__WHAT THE TASK REQUIRES__.
With pictures left out, output exactly the lines of the listing below from the line that has "situs slot gacor hari ini (45, 1751)" to the line that has "Blog (546, 160)", both lines kept.
---
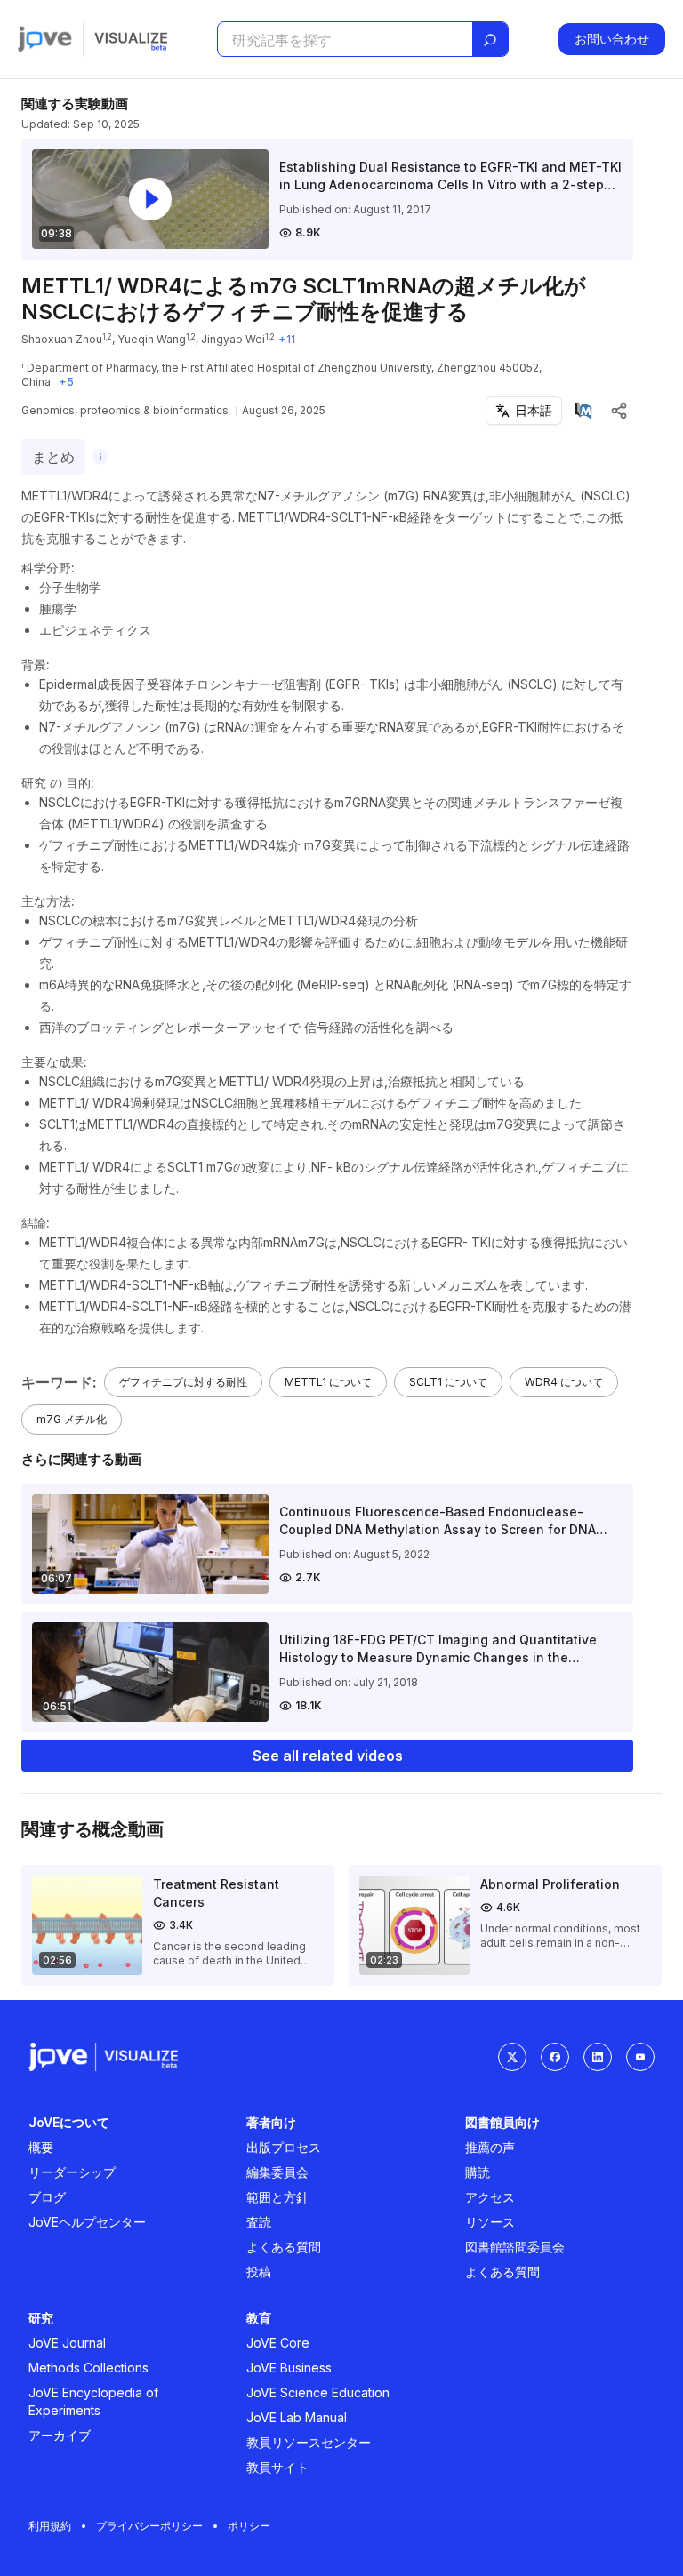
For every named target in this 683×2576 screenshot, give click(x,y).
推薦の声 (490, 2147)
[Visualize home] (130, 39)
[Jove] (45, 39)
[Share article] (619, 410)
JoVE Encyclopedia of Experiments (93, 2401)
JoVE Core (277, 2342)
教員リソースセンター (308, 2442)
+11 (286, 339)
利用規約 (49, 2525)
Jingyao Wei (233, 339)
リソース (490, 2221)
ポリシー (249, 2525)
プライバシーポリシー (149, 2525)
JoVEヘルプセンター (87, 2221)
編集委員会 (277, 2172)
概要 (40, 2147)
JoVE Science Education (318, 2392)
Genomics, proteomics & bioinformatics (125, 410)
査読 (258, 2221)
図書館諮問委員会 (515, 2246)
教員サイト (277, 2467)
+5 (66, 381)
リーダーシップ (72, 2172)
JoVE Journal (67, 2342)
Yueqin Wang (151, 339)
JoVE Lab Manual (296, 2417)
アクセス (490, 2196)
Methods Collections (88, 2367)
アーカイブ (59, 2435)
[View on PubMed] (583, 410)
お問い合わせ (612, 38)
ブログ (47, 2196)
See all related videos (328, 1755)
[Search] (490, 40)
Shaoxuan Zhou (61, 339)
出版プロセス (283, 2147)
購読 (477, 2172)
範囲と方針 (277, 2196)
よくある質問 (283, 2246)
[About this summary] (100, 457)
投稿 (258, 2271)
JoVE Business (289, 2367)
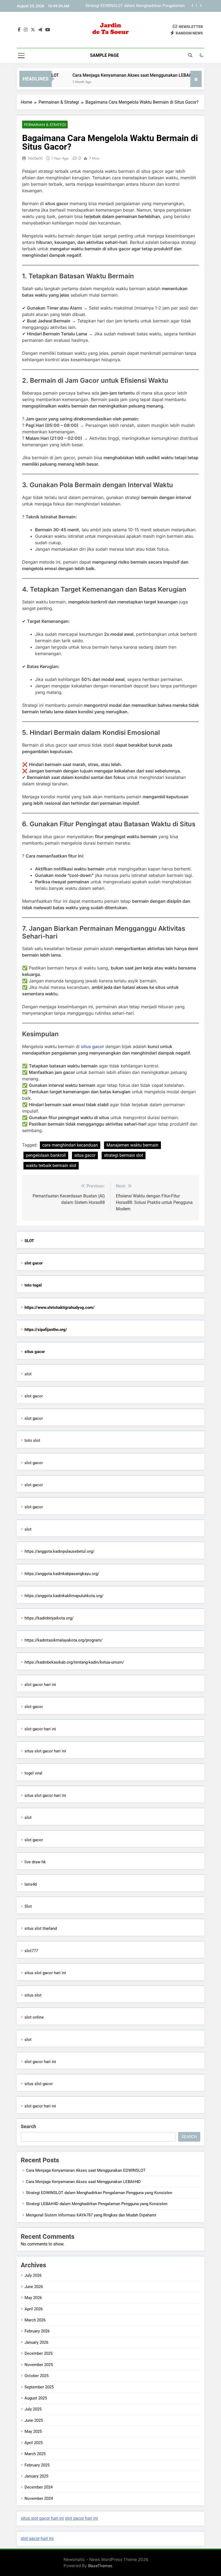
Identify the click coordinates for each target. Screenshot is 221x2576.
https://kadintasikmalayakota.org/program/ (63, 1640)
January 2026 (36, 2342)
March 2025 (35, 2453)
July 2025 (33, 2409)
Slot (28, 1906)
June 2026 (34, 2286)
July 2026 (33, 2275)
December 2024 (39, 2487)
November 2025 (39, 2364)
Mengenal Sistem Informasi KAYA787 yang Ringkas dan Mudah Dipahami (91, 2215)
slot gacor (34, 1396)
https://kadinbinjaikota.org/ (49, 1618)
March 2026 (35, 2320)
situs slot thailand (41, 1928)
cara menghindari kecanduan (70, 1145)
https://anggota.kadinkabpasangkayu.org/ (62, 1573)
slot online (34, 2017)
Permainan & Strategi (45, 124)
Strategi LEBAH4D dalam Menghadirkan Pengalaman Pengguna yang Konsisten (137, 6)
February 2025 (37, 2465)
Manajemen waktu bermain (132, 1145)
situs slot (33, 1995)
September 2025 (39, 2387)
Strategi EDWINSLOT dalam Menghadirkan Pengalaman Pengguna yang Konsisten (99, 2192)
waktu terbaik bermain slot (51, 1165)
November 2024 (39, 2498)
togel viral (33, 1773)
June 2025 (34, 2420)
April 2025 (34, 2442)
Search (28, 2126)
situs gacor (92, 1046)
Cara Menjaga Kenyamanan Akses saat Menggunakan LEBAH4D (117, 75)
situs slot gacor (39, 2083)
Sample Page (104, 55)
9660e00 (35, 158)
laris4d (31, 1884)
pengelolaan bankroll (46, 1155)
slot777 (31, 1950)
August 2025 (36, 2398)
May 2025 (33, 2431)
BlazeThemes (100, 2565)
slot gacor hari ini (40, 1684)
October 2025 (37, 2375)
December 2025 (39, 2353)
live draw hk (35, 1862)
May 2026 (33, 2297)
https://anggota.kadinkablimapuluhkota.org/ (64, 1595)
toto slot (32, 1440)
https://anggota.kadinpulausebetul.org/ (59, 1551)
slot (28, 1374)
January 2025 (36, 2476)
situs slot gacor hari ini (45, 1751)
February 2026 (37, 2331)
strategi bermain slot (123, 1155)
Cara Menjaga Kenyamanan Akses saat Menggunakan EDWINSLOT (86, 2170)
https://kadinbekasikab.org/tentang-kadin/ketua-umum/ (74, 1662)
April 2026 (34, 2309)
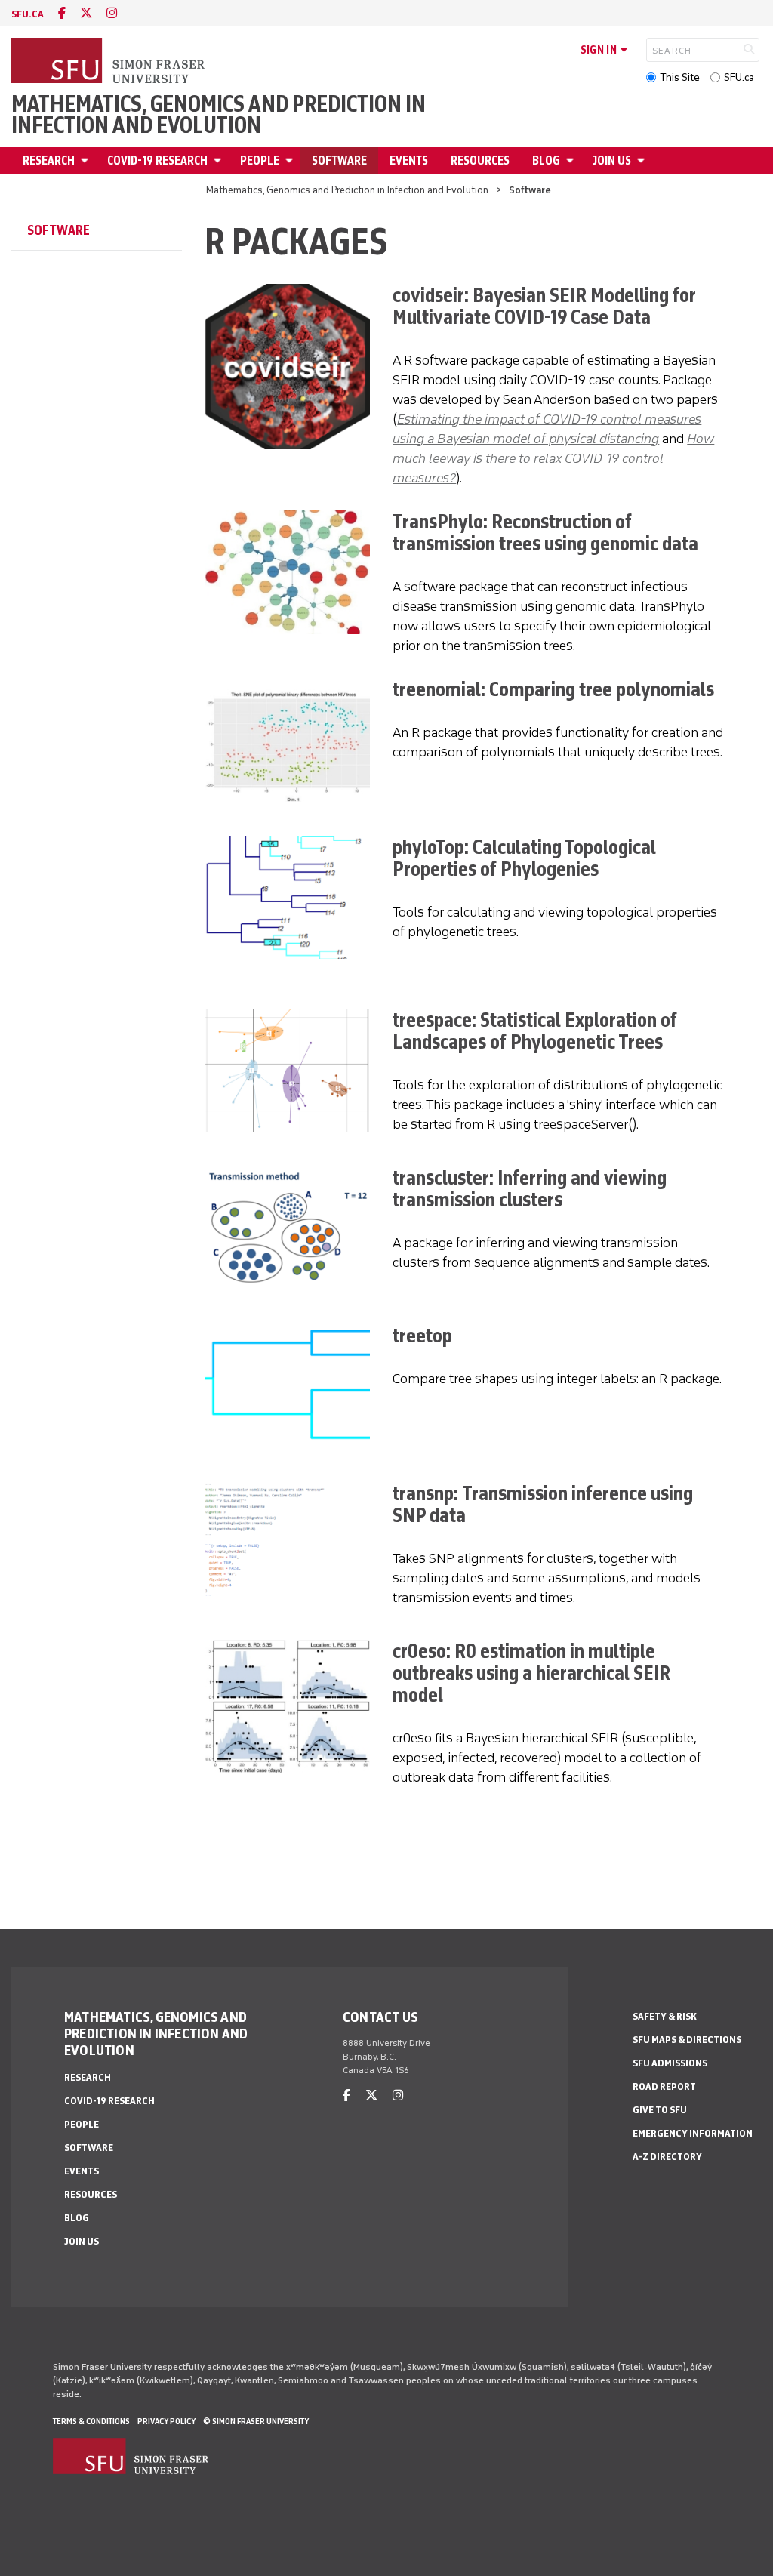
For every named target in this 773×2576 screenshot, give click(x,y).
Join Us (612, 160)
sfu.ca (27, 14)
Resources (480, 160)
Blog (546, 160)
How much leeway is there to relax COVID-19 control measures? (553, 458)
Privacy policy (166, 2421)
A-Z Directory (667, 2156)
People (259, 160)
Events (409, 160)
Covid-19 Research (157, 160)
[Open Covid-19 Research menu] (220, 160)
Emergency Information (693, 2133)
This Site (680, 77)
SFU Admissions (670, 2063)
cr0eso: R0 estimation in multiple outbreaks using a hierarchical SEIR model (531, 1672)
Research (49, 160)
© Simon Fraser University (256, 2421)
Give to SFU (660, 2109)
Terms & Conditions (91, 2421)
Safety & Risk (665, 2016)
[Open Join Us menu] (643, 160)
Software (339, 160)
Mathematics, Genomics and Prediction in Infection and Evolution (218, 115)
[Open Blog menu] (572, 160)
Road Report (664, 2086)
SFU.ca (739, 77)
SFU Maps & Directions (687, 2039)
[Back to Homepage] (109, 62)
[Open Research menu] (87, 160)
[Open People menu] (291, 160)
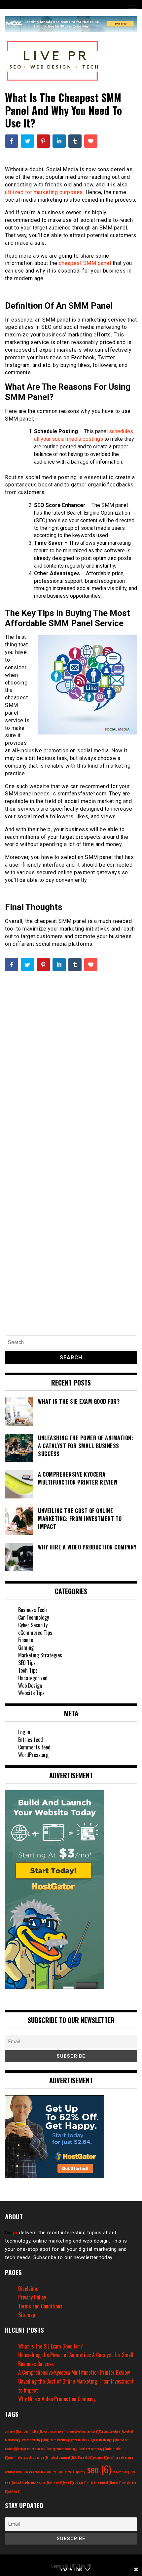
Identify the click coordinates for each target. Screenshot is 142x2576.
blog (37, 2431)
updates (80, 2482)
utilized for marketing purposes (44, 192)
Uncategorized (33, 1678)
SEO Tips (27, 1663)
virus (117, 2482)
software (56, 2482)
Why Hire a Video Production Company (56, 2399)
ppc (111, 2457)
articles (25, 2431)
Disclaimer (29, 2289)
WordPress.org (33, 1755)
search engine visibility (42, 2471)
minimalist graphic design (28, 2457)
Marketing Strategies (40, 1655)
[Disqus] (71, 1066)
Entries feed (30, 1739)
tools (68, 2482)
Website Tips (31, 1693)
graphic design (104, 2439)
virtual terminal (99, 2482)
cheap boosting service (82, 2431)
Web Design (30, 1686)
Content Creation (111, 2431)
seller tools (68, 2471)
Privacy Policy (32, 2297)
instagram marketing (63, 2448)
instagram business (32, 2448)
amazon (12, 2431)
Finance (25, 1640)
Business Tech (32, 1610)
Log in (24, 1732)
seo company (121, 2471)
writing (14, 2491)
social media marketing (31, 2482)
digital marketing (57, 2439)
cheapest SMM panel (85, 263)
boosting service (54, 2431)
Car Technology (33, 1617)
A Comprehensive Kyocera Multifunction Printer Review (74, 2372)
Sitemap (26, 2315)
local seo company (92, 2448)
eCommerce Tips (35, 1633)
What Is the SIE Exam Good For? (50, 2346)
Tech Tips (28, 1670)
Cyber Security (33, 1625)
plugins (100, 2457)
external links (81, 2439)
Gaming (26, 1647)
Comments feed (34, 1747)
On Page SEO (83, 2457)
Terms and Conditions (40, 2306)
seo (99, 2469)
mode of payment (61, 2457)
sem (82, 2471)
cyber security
---
__RESPONSE TO THIS TASK__.
situs slot gacor hari ini (45, 1751)
February 2026 (37, 2331)
strategi bermain slot (123, 1155)
Cara Menjaga Kenyamanan Akses saat Menggunakan EDWINSLOT (86, 2170)
https://kadinbekasikab.org/tentang-kadin/ketua-umum/ (74, 1662)
April 2026 (34, 2309)
For every named target in this 773×2576 screenshot, give click(x,y).
Join Us (612, 160)
sfu.ca (27, 14)
Resources (480, 160)
Blog (546, 160)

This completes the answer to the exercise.